Outside are people from her Cave who were worried about her absence, and it is discovered that Ayla miscarried. She spends the next few days recovering from her experience and helps deliver a friend's baby. After delivering the baby, Ayla travels to the Summer Meeting. Upon her arrival, she finds Jondalar sharing Pleasures with Marona (Marona being Jondalar's bitter ex-girlfriend whom he abandoned to go travelling in the second book, and who actively and spitefully caused Ayla much difficulty when she first arrived at Jondalar's home). This leaves a rift between Ayla and Jondalar. She turns Madroman's bag over to the Zelandonia, and he is rejected from their ranks for his attempted deception. Ayla is accepted into the Zelandonia and attempts to use a dangerous hallucinogenic root as part of her initiation - one that was greatly feared by her first mentor, Mamut. The rift with Jondalar is only healed when he manages to call her back from the deathlike coma induced by the root.

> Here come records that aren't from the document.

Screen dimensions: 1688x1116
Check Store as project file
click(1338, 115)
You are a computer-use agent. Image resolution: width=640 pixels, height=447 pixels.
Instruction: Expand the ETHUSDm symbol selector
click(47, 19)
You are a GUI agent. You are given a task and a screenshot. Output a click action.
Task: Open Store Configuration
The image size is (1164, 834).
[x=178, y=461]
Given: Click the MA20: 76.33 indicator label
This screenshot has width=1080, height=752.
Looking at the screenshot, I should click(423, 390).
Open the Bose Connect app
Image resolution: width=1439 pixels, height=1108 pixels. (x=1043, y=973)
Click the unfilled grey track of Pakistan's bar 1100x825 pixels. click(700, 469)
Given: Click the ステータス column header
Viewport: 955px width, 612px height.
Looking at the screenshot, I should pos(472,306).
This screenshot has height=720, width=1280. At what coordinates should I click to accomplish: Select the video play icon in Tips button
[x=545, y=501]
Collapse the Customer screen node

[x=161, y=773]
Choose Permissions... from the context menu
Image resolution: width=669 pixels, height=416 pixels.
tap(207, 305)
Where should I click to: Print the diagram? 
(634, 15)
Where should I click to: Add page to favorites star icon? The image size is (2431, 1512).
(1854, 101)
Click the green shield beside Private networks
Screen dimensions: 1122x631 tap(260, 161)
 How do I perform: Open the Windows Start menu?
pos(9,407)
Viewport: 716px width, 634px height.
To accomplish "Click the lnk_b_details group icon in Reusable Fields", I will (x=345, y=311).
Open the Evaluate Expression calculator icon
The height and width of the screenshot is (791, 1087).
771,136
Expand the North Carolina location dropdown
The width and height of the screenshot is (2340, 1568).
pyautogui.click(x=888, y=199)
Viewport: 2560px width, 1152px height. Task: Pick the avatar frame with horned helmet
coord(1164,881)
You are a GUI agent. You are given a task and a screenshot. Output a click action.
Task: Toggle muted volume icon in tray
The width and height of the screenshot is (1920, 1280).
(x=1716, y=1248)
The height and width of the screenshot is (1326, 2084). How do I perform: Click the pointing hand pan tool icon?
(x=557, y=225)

The spiritual knowledge Ayla's Calling brings to the community is that men are active in the conception of a baby during 'Pleasures', which leads to the start of recognized fatherhood and that men have purpose on earth equal to that of women, and subsequently leads to the need for monogamous relationships to reduce jealousy/possessiveness over sexual partners and for fathers to take responsibility for children, thus shaping this prehistoric culture further to match our current one.